D. Veniamo ai temi dove da sempre è piu’ acceso, con toni spesso ideologici, lo scontro destra-sinistra:
finanziamenti agli istituti privati, detraibilità fiscale dei finanziamenti alla scuola, ecc…
R. Sul tema della detraibilità siamo contro i pregiudizi ideologici, e per il rispetto della partecipazione al sistema pubblico, a tutti gli effetti, anche delle scuole paritarie, con la garanzia per le famiglie d’ una vera libertà di scelta. E’ il Governo, direi, che alimenta tali contrapposizioni: quando, anzitutto, sulla scuola pubblica non destina risorse aggiuntive, ma anzi le taglia, perchè possa così autofinanziarsi, con un forte contributo dei privati, quella che è solo una presunta riforma della scuola, a partire dalle stesse assunzioni. Casomai sarebbe stato più opportuno, in questo momento, assicurare la defiscalizzazione dei contributi alla scuola dell’infanzia: dove lo Stato non assicura l’offerta generalizzata. Contraddittorio, poi,l’azzeramento del punteggio sul servizio dei docenti nelle scuole paritarie: che rischierà di creare, a inizio anno scolastico, un “esodo” verso le scuole pubbliche.
D. …E su assunzioni, turn-over,aggiornamento dei meriti?
R. Si promettevano 150 mila assunzioni, ora 100 mila scarse, e il turn over sappiamo avvicinarsi a circa 55.000 unità: quindi parliamo di meno della metà delle assunzioni tanto propagandate.

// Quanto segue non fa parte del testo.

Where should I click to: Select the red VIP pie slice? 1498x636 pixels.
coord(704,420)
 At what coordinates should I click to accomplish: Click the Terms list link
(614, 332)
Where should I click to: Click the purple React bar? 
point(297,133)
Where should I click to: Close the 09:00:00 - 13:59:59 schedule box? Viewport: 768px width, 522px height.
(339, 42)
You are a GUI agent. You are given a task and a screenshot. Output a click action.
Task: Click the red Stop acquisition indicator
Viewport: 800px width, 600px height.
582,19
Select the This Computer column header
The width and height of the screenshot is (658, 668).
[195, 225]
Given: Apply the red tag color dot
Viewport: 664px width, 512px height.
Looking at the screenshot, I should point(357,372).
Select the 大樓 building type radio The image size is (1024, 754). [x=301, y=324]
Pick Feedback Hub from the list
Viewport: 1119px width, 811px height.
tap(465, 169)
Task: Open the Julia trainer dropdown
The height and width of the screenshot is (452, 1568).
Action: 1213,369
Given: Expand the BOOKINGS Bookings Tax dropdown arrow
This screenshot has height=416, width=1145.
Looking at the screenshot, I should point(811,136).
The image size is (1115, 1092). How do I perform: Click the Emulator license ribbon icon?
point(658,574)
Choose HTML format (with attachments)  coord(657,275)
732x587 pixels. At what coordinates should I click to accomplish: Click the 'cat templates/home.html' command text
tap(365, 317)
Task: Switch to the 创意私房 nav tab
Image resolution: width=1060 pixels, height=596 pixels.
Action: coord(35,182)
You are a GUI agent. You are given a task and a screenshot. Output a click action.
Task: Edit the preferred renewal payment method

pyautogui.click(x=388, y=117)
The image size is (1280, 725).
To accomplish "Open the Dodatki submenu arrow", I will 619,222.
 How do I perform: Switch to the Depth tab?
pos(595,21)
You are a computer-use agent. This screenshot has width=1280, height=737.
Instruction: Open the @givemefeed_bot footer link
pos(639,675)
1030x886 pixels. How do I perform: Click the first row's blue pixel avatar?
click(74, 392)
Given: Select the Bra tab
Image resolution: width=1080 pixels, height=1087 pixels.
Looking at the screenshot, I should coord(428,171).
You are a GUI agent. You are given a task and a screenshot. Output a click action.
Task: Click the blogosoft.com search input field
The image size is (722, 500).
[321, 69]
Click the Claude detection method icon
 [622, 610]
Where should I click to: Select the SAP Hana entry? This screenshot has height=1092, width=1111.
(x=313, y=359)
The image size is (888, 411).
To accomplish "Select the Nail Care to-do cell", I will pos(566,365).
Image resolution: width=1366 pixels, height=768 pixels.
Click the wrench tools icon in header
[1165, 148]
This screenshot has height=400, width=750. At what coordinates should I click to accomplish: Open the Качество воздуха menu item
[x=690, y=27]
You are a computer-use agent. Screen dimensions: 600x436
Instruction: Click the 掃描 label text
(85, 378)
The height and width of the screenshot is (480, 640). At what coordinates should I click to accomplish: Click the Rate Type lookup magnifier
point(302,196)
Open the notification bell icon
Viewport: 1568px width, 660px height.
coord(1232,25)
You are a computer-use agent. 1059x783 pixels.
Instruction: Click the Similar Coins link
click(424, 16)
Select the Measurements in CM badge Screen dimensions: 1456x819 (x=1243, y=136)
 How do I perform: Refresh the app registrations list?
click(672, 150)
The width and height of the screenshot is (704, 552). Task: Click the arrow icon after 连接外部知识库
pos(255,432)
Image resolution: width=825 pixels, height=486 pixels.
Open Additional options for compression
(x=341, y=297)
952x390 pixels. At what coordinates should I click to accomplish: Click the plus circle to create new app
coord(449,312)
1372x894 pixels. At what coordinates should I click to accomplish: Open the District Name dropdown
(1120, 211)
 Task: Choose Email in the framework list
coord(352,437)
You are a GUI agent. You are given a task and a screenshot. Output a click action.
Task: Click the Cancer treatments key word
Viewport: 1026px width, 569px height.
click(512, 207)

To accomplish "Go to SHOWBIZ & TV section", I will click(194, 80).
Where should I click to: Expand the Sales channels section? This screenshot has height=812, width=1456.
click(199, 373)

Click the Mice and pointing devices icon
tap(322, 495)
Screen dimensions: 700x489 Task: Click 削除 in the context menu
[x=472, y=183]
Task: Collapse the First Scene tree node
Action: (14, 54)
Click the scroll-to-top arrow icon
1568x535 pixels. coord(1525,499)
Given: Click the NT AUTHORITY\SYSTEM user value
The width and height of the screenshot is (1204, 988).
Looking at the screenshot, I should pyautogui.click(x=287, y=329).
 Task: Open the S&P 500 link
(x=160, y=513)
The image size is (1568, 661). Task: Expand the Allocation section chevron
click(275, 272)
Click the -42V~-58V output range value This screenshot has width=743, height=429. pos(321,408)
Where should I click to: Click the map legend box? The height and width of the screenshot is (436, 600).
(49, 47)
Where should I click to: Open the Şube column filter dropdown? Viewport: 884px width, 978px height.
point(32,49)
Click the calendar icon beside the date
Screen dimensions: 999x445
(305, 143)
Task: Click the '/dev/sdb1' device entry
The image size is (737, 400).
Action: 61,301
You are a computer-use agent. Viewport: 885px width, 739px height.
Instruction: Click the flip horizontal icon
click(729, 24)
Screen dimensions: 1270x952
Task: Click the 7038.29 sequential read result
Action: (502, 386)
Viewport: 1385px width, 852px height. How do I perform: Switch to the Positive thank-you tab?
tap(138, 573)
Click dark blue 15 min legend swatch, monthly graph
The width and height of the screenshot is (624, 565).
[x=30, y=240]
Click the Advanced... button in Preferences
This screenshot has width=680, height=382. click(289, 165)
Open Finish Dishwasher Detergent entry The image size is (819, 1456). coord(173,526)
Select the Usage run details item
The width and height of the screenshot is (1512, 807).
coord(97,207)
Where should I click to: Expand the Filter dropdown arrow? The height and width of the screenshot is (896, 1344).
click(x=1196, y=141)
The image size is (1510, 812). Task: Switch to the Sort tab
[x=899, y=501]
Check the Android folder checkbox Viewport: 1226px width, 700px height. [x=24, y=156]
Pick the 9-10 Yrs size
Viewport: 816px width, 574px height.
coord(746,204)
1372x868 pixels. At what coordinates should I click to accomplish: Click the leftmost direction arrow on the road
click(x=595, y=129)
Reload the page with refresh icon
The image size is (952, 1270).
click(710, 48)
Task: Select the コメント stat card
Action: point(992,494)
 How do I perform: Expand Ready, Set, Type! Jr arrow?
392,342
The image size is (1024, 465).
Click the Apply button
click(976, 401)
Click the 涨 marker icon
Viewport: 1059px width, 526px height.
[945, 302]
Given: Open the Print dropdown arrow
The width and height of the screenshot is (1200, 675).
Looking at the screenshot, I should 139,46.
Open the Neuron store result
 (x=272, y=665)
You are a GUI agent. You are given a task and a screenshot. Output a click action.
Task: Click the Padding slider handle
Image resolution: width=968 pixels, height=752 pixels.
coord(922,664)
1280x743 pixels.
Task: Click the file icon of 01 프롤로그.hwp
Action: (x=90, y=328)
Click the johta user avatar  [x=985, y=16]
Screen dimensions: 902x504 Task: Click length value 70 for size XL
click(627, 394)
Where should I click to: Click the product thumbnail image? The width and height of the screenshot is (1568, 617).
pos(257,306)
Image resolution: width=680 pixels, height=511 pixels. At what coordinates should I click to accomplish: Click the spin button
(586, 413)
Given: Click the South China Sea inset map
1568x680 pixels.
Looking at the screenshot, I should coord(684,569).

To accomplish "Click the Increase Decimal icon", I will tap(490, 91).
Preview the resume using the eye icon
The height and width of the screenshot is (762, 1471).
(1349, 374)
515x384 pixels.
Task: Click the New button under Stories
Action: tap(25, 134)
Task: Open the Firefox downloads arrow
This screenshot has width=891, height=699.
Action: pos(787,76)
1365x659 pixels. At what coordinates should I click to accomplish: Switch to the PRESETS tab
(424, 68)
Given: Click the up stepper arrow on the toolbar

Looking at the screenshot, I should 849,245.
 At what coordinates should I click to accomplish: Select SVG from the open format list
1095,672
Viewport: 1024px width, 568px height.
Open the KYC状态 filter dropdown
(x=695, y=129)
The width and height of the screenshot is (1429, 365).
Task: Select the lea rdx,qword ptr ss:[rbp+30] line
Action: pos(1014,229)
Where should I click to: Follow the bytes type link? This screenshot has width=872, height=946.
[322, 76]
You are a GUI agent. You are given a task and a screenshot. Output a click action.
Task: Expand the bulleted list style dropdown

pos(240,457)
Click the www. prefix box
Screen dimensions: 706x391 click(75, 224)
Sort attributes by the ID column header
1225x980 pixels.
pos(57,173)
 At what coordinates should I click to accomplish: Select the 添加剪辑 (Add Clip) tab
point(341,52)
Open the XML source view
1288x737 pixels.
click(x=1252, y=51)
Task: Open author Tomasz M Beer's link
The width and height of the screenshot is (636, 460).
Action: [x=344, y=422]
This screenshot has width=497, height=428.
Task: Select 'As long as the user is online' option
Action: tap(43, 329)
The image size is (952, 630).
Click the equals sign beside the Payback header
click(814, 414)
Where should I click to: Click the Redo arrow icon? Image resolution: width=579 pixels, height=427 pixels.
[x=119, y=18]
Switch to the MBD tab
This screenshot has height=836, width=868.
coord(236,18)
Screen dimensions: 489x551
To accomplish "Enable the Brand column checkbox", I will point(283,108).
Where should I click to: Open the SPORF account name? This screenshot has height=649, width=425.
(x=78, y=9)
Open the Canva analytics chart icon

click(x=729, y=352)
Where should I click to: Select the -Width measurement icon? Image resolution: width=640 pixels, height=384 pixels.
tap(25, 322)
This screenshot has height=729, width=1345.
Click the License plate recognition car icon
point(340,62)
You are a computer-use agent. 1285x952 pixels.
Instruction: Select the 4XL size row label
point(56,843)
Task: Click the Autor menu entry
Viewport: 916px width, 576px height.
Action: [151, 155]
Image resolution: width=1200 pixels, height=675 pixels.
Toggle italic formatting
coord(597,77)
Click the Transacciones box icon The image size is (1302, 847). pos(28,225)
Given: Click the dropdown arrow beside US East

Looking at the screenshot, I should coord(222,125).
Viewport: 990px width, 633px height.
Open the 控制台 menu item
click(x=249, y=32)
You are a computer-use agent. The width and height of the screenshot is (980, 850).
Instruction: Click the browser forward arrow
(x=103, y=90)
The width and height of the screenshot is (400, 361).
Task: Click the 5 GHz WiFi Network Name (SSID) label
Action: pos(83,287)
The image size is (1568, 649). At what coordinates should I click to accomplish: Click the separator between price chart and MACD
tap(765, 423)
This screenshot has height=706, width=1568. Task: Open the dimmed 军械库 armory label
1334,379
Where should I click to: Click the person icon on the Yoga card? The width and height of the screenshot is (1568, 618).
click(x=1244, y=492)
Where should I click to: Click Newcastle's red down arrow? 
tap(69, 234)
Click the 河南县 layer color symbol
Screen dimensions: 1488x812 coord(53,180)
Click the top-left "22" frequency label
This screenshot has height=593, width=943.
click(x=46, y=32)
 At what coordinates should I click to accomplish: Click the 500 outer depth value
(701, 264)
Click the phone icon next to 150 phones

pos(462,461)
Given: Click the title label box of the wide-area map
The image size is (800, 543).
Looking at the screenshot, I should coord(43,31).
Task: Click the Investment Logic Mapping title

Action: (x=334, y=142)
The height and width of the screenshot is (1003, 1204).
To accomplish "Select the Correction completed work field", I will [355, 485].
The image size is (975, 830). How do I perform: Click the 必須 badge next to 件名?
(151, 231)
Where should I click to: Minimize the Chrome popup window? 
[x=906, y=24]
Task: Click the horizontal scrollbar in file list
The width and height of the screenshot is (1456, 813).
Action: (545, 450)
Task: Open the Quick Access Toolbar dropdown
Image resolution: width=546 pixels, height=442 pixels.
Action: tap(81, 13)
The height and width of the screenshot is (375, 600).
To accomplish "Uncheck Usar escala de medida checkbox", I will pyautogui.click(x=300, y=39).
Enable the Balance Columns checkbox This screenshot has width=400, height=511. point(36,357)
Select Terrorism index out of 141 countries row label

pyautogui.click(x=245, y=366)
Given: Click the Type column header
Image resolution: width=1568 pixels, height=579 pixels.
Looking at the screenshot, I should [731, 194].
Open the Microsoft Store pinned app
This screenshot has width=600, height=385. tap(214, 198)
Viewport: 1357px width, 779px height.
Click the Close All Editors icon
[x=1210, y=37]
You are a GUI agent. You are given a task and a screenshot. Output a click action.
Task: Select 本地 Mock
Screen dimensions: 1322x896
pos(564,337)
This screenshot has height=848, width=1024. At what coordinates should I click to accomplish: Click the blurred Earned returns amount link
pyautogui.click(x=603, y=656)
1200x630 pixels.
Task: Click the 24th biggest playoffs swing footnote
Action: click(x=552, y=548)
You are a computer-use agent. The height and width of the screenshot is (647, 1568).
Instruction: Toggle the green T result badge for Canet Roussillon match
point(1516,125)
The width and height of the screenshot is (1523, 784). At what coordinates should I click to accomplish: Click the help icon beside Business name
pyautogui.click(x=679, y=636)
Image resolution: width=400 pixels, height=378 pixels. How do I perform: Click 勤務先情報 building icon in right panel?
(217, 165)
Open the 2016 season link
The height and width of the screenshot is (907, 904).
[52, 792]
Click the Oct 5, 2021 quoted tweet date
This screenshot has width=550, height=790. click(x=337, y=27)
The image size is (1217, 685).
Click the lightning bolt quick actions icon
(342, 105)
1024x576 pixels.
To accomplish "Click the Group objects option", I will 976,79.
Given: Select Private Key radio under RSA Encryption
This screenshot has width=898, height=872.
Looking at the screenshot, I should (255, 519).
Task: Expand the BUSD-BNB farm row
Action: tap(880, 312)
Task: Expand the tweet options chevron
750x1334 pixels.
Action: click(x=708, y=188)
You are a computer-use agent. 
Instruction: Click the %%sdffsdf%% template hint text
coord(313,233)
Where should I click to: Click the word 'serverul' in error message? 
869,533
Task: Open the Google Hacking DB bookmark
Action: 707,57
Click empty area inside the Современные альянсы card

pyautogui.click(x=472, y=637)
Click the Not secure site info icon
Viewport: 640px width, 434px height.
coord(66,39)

Capiamo la vera novità dell’immissione in ruolo: per la prima volta i nuovi assunti non verranno assegnati ad una sede scolastica, ma “individuati” da un “albo territoriale regionale”, da un dirigente scolastico, con contratto rinnovabile triennalmente; in base non più a una graduatoria trasparente, fatta di punteggi maturati con titoli e servizio, ma in base ad un CV o un colloquio. Si tratta, in pratica, d’ una chiamata diretta vera e propria, che precarizza e mortifica la docenza e può determinare livelli qualitativi diversi nel potenziale formativo delle varie scuole, con la lotta all’accaparramento dei docenti migliori. E che mina la libertà di insegnamento garantita dalla Costituzione ( vedi gli articoli 3, 33 e 34). Per quanto riguarda l’assicurazione delle assunzioni, anche in caso di non scelta o inerzia del dirigente scolastico, il Ministero in teoria assicura per tutti il collocamento, secondo il fabbisogno delle varie scuole. Ma a tutt’ oggi il monitoraggio sul fabbisogno non è stato mai fatto.
Questa legge, poi,prevede che, allo scadere dei 36 mesi di servizio, i docenti non potranno più lavorare: per non incorrere nell’abuso della reiterazione della supplenza, denunciata dalla UE. Il Governo assicura che potranno continuare a lavorare, ma ha solo rimandato il problema, non rendendo retroattivi i 36 mesi ma facendoli decorrere a partire dall’entrata in vigore della legge sulla “Buona Scuola“. Eventualità che, unita alla possibilità di non poter vincere un concorso, profila lo scenario drammatico di un vero e proprio licenziamento dal mondo della scuola di persone che finora ne hanno assicurato con passione e dedizione il funzionamento.